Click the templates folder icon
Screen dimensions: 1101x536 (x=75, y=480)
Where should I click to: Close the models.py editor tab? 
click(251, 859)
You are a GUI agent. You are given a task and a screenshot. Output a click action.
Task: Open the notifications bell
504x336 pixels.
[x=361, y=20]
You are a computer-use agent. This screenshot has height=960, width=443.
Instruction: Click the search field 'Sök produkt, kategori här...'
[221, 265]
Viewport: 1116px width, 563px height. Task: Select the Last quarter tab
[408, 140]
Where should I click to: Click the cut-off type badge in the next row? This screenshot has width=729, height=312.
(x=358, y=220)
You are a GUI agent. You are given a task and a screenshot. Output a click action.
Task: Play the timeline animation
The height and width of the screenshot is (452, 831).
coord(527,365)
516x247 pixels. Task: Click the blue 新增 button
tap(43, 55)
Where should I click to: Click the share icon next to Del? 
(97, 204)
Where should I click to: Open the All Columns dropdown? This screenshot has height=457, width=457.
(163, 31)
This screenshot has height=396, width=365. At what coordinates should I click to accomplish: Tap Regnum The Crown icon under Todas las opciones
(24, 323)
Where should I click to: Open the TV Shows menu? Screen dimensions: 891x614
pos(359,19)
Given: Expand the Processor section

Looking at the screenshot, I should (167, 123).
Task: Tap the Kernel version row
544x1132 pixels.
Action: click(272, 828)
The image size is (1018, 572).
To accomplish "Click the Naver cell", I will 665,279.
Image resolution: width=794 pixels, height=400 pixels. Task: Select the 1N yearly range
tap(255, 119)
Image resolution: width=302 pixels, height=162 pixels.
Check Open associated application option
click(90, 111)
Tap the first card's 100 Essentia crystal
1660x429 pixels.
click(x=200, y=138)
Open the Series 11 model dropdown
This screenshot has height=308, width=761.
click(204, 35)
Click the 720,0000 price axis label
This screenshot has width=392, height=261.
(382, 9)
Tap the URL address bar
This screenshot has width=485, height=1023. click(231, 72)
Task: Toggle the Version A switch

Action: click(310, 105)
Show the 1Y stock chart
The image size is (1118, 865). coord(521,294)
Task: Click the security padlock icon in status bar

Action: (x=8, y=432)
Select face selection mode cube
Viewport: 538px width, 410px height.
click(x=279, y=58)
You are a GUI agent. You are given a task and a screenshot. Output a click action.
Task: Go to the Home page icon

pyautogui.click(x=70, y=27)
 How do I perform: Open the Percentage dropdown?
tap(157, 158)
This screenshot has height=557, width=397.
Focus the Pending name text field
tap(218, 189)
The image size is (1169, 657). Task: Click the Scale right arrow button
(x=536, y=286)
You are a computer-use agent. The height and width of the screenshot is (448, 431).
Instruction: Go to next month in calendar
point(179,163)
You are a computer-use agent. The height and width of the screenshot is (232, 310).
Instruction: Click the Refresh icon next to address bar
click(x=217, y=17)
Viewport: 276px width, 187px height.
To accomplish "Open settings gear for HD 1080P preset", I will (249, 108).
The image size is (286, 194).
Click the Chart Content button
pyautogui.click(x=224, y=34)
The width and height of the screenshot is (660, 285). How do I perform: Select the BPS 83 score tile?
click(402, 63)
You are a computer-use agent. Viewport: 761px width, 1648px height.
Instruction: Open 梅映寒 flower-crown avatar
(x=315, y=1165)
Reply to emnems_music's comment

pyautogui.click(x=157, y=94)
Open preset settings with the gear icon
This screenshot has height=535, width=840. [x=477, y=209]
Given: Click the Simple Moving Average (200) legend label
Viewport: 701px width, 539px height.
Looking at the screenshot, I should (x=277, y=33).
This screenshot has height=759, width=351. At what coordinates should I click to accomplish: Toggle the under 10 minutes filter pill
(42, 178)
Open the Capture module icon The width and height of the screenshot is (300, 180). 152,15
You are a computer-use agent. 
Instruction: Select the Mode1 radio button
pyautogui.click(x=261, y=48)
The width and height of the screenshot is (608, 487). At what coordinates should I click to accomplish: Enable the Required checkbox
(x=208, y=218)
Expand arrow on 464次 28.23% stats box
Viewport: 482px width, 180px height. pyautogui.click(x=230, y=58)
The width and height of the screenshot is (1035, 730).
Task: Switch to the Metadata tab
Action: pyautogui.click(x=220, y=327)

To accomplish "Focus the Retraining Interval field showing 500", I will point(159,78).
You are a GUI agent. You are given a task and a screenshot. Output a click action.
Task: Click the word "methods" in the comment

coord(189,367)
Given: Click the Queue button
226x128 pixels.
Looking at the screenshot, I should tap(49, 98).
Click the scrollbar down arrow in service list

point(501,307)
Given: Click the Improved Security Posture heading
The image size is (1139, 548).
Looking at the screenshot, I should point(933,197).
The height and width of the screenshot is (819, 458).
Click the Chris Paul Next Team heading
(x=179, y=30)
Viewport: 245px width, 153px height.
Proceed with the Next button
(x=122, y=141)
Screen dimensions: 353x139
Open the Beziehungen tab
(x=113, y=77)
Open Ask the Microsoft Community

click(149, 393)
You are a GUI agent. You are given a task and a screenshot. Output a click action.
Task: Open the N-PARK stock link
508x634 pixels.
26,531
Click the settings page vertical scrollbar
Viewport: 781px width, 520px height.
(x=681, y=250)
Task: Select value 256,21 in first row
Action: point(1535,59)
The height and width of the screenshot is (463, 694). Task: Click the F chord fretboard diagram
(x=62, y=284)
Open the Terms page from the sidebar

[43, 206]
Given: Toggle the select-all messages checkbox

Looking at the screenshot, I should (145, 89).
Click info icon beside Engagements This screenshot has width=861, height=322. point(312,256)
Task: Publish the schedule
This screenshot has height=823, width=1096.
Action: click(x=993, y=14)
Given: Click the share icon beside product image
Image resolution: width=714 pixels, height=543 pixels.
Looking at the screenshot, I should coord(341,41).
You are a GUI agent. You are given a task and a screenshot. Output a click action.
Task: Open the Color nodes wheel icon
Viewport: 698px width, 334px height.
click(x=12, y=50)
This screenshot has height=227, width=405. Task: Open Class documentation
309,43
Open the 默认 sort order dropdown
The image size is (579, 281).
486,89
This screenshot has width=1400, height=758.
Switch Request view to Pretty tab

▶ [Assignment]:
Repeat the material in full, exactly as it reads.

▶ [Answer to this problem]:
Click the templates folder icon
Screen dimensions: 1101x536 (x=75, y=480)
Where should I click to: Close the models.py editor tab? 
click(251, 859)
You are a GUI agent. You are given a task and a screenshot. Output a click action.
Task: Open the notifications bell
504x336 pixels.
[x=361, y=20]
You are a computer-use agent. This screenshot has height=960, width=443.
Instruction: Click the search field 'Sök produkt, kategori här...'
[221, 265]
Viewport: 1116px width, 563px height. Task: Select the Last quarter tab
[408, 140]
Where should I click to: Click the cut-off type badge in the next row? This screenshot has width=729, height=312.
(x=358, y=220)
You are a GUI agent. You are given a task and a screenshot. Output a click action.
Task: Play the timeline animation
The height and width of the screenshot is (452, 831).
coord(527,365)
516x247 pixels. Task: Click the blue 新增 button
tap(43, 55)
Where should I click to: Click the share icon next to Del? 
(97, 204)
Where should I click to: Open the All Columns dropdown? This screenshot has height=457, width=457.
(163, 31)
This screenshot has height=396, width=365. At what coordinates should I click to accomplish: Tap Regnum The Crown icon under Todas las opciones
(24, 323)
Where should I click to: Open the TV Shows menu? Screen dimensions: 891x614
pos(359,19)
Given: Expand the Processor section

Looking at the screenshot, I should (167, 123).
Task: Tap the Kernel version row
544x1132 pixels.
Action: click(272, 828)
The image size is (1018, 572).
To accomplish "Click the Naver cell", I will 665,279.
Image resolution: width=794 pixels, height=400 pixels. Task: Select the 1N yearly range
tap(255, 119)
Image resolution: width=302 pixels, height=162 pixels.
Check Open associated application option
click(90, 111)
Tap the first card's 100 Essentia crystal
1660x429 pixels.
click(x=200, y=138)
Open the Series 11 model dropdown
This screenshot has height=308, width=761.
click(204, 35)
Click the 720,0000 price axis label
This screenshot has width=392, height=261.
(382, 9)
Tap the URL address bar
This screenshot has width=485, height=1023. click(231, 72)
Task: Toggle the Version A switch

Action: click(310, 105)
Show the 1Y stock chart
The image size is (1118, 865). coord(521,294)
Task: Click the security padlock icon in status bar

Action: (x=8, y=432)
Select face selection mode cube
Viewport: 538px width, 410px height.
click(x=279, y=58)
You are a GUI agent. You are given a task and a screenshot. Output a click action.
Task: Go to the Home page icon

pyautogui.click(x=70, y=27)
 How do I perform: Open the Percentage dropdown?
tap(157, 158)
This screenshot has height=557, width=397.
Focus the Pending name text field
tap(218, 189)
The image size is (1169, 657). Task: Click the Scale right arrow button
(x=536, y=286)
You are a computer-use agent. The height and width of the screenshot is (448, 431).
Instruction: Go to next month in calendar
point(179,163)
You are a computer-use agent. The height and width of the screenshot is (232, 310).
Instruction: Click the Refresh icon next to address bar
click(x=217, y=17)
Viewport: 276px width, 187px height.
To accomplish "Open settings gear for HD 1080P preset", I will (249, 108).
The image size is (286, 194).
Click the Chart Content button
pyautogui.click(x=224, y=34)
The width and height of the screenshot is (660, 285). How do I perform: Select the BPS 83 score tile?
click(402, 63)
You are a computer-use agent. Viewport: 761px width, 1648px height.
Instruction: Open 梅映寒 flower-crown avatar
(x=315, y=1165)
Reply to emnems_music's comment

pyautogui.click(x=157, y=94)
Open preset settings with the gear icon
This screenshot has height=535, width=840. [x=477, y=209]
Given: Click the Simple Moving Average (200) legend label
Viewport: 701px width, 539px height.
Looking at the screenshot, I should (x=277, y=33).
This screenshot has height=759, width=351. At what coordinates should I click to accomplish: Toggle the under 10 minutes filter pill
(42, 178)
Open the Capture module icon The width and height of the screenshot is (300, 180). 152,15
You are a computer-use agent. 
Instruction: Select the Mode1 radio button
pyautogui.click(x=261, y=48)
The width and height of the screenshot is (608, 487). At what coordinates should I click to accomplish: Enable the Required checkbox
(x=208, y=218)
Expand arrow on 464次 28.23% stats box
Viewport: 482px width, 180px height. pyautogui.click(x=230, y=58)
The width and height of the screenshot is (1035, 730).
Task: Switch to the Metadata tab
Action: pyautogui.click(x=220, y=327)

To accomplish "Focus the Retraining Interval field showing 500", I will point(159,78).
You are a GUI agent. You are given a task and a screenshot. Output a click action.
Task: Click the word "methods" in the comment

coord(189,367)
Given: Click the Queue button
226x128 pixels.
Looking at the screenshot, I should tap(49, 98).
Click the scrollbar down arrow in service list

point(501,307)
Given: Click the Improved Security Posture heading
The image size is (1139, 548).
Looking at the screenshot, I should point(933,197).
The height and width of the screenshot is (819, 458).
Click the Chris Paul Next Team heading
(x=179, y=30)
Viewport: 245px width, 153px height.
Proceed with the Next button
(x=122, y=141)
Screen dimensions: 353x139
Open the Beziehungen tab
(x=113, y=77)
Open Ask the Microsoft Community

click(149, 393)
You are a GUI agent. You are given a task and a screenshot. Output a click action.
Task: Open the N-PARK stock link
508x634 pixels.
26,531
Click the settings page vertical scrollbar
Viewport: 781px width, 520px height.
(x=681, y=250)
Task: Select value 256,21 in first row
Action: point(1535,59)
The height and width of the screenshot is (463, 694). Task: Click the F chord fretboard diagram
(x=62, y=284)
Open the Terms page from the sidebar

[43, 206]
Given: Toggle the select-all messages checkbox

Looking at the screenshot, I should (145, 89).
Click info icon beside Engagements This screenshot has width=861, height=322. point(312,256)
Task: Publish the schedule
This screenshot has height=823, width=1096.
Action: click(x=993, y=14)
Given: Click the share icon beside product image
Image resolution: width=714 pixels, height=543 pixels.
Looking at the screenshot, I should coord(341,41).
You are a GUI agent. You are given a task and a screenshot. Output a click action.
Task: Open the Color nodes wheel icon
Viewport: 698px width, 334px height.
click(x=12, y=50)
This screenshot has height=227, width=405. Task: Open Class documentation
309,43
Open the 默认 sort order dropdown
The image size is (579, 281).
486,89
This screenshot has width=1400, height=758.
Switch Request view to Pretty tab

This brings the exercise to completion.